Oh Mann, Festspiele!
Mit keinem Wort wird die "Kunstaktion" mal erklärt. Sie sei "Friedlich und freundlich" geplant, natürlich ohne den normalen Kunden im Laden Bescheid zu sagen. "Wir gingen von Abläufen aus, die keinerlei Form von Rechtsverstössen...." - oha, Haftungsdisclaimer.
Wer in Zeiten von terroristischen Übergriffen in den öffentlichen Raum geht und dort etwas verteilt, das wie Quecksilber aussieht ist einfach nur bescheuert. (Oder "performer")
Wenn Augusto Boal früher "unsichtbares Theater" in New Yorker Restaurants machte, waren das präzise ausgeplante Improvisationen, in denen die Notbremse immer mitgedacht war - und deren Idee im Nachhinein verständlich kommuniziert wurde.
Wenn Foreign Affairs den Künstler in den Apple Store schickt, gibt es keinen Plan, keine Erklärungen, keinen Plan B, der epic fail ist dann "durch keine Erklärung der anwesenden, die Kunstaktion begleitenden Festivalverantwortlichen, mehr aufzuhalten". Tip: vorher mal drüber nachdenken.
Der Vorfall führt die PR-Geilheit des Festivals vor Augen - es braucht keine Inhalte mehr, eine Kunstaktion muss auch nicht mehr vermittelt werden, Hauptsache bisschen lustige Äktschn bei Apple, da trifft es schon die Richtigen. Das Kunst im öffentlichen Raum auch etwas mit Verantwortung zu tun hat ist bei Foreign Affairs noch nicht angekommen. Während die erschütternde Harmlosigkeit der Produktionen auf den Festivalbühnen wenigstens niemandem wehtut, schmerzt der Ausflug in den öffentlichen Raum. Hirnlos und gedankenfrei. Origineller Effekt: der Intendant beschuldigt die Polizei und Apple überreagiert zu haben.
Klar, Kunstfreiheit und so. Besser wäre wohl mal offenzulegen, was diese peinliche Aktion eigentlich bewirken sollte? Kritik an Apple?

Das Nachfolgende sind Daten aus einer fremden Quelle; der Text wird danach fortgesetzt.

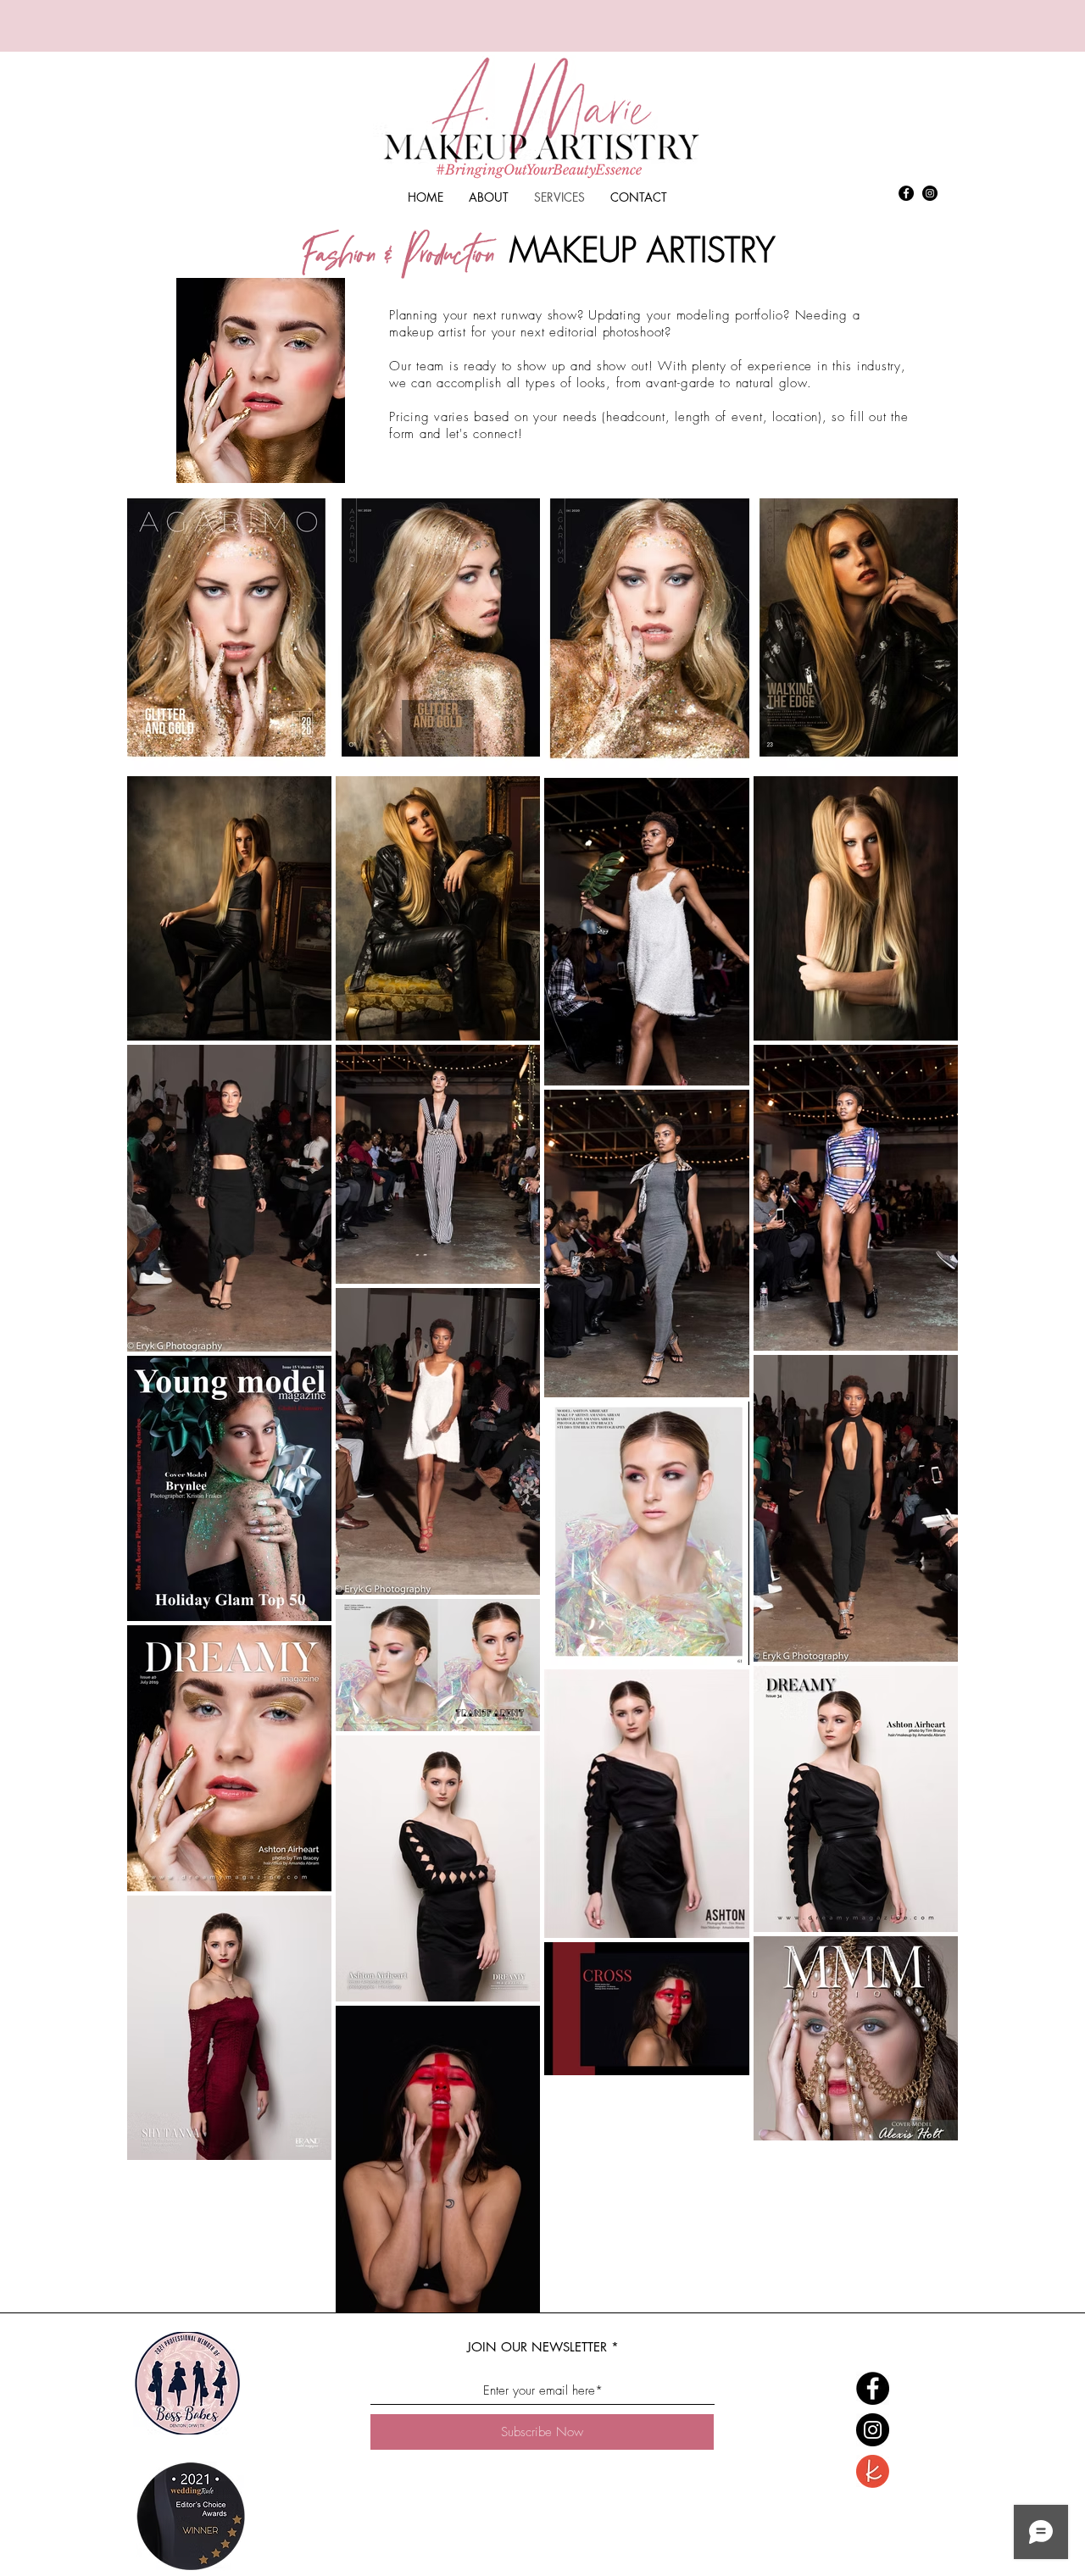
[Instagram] (930, 193)
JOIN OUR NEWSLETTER (537, 2346)
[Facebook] (906, 193)
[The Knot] (872, 2471)
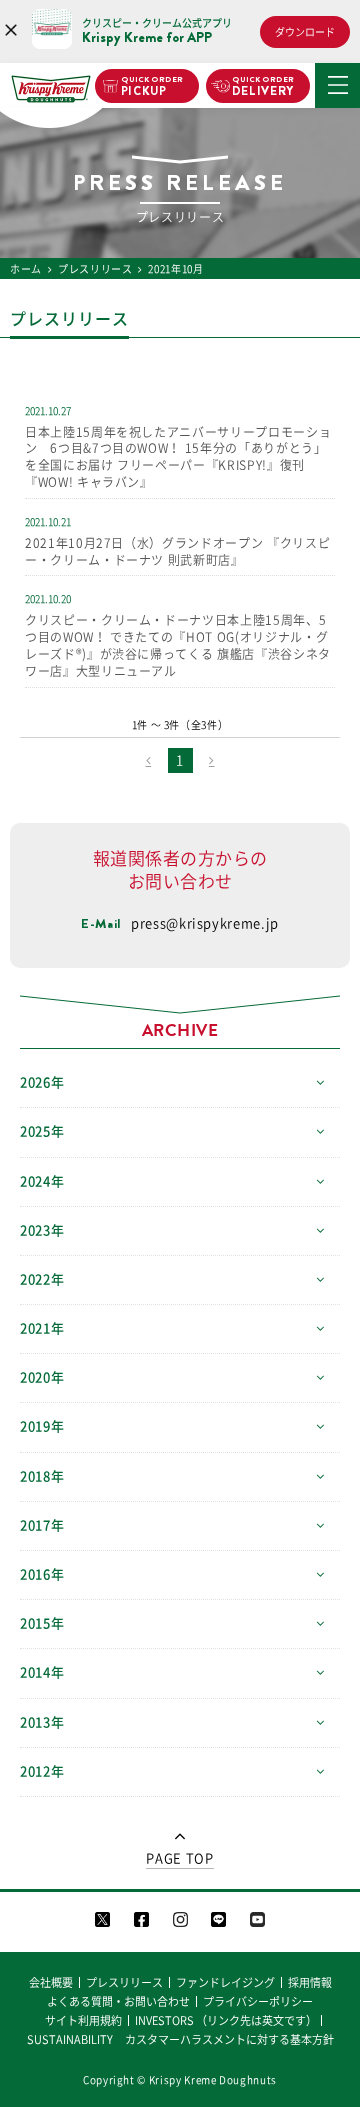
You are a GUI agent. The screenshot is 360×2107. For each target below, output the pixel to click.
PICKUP (152, 87)
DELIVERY (263, 87)
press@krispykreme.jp (205, 923)
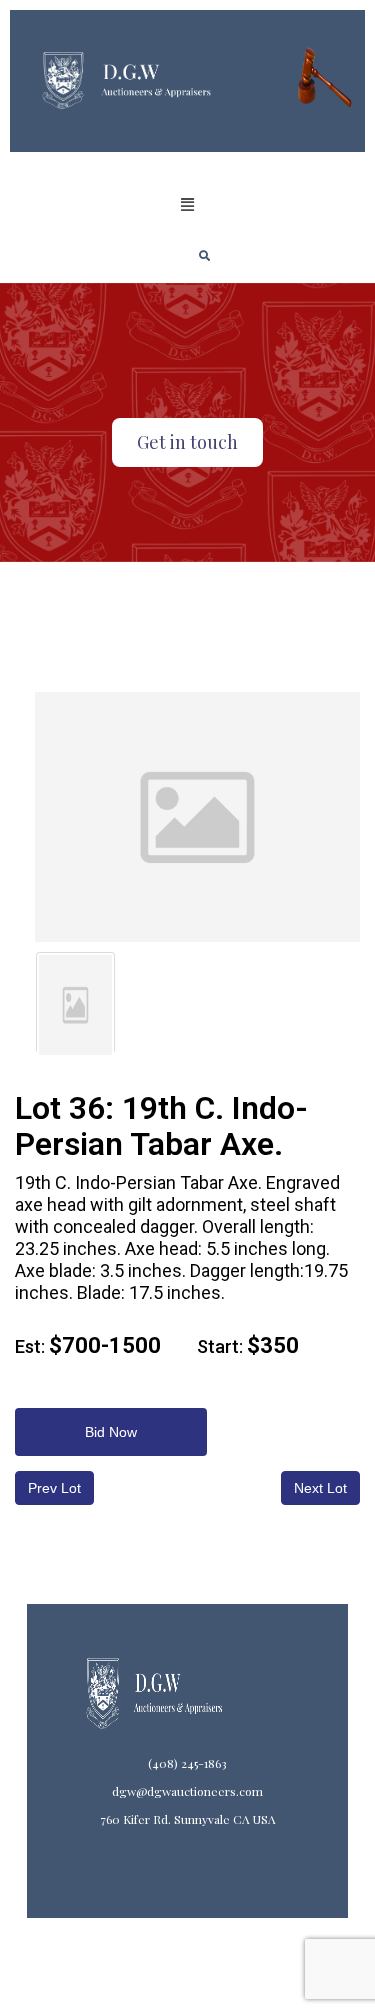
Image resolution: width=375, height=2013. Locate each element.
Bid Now (111, 1432)
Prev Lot (54, 1488)
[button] (187, 205)
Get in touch (187, 442)
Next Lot (320, 1488)
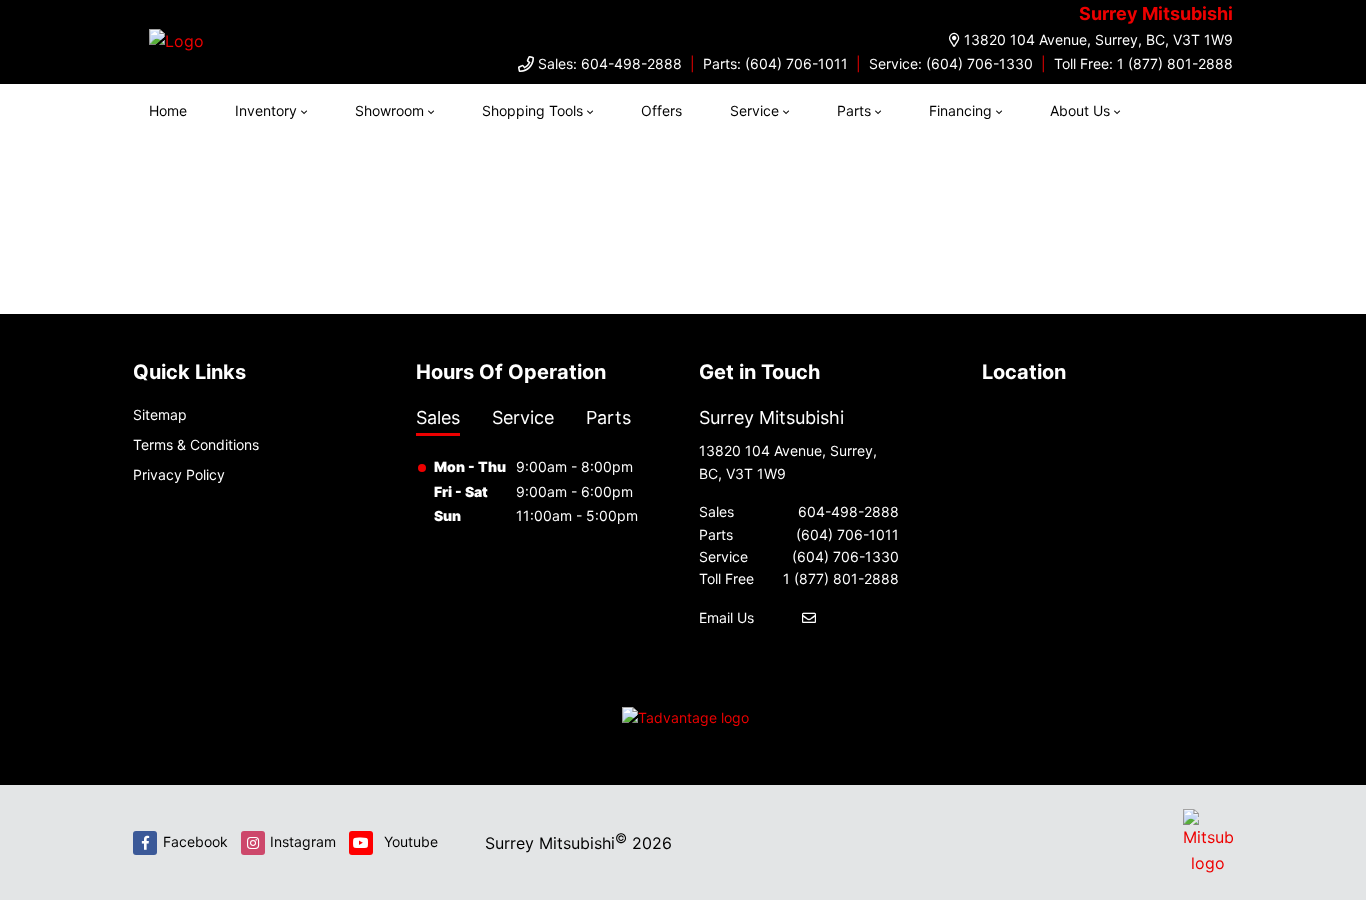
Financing (960, 110)
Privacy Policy (179, 474)
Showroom (389, 110)
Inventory (266, 110)
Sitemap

Der übliche Performancezenengeschwurbelbullshit auf der website hilft da nicht wirklich weiter. Nochmal zum Geniessen:
"Zentrum der künstlerischen und para-wissenschaftlichen Arbeit von Johannes Paul Raether bildet eine ‘Herde’ von farbigen Forschungs-Drag-Avataras. Bereits 2013 war eine der Avataras, die WorldWideWitch Protektorama, im Busch der Berliner Festspiele damit beauftragt, die Besucher* innen von ihren Smartphone-Candy-Fetischen zu trennen. Nun, drei Jahre später, kehrt die Hexe von den Gipfeln des Allgäu, dem mittsommernächtlichen Ritual im techno-magischen Steinkreis in Schottland und der Kathedrale der Bildschirme (aka Times Square) zurück. Ihre Plattform bei Foreign Affairs 2016 wird sie für die vorbereitende Forschung zu kommenden Selbstteilungs- oder Gabelungsprozessen nutzen, die die Schmelzung potenzierter Daten, Smartphone-Beschwörungen, Skizzen neuer Legierungen, eine Alchemie seltener Erden und die Infiltration der Screen-Hochregale umfassen wird."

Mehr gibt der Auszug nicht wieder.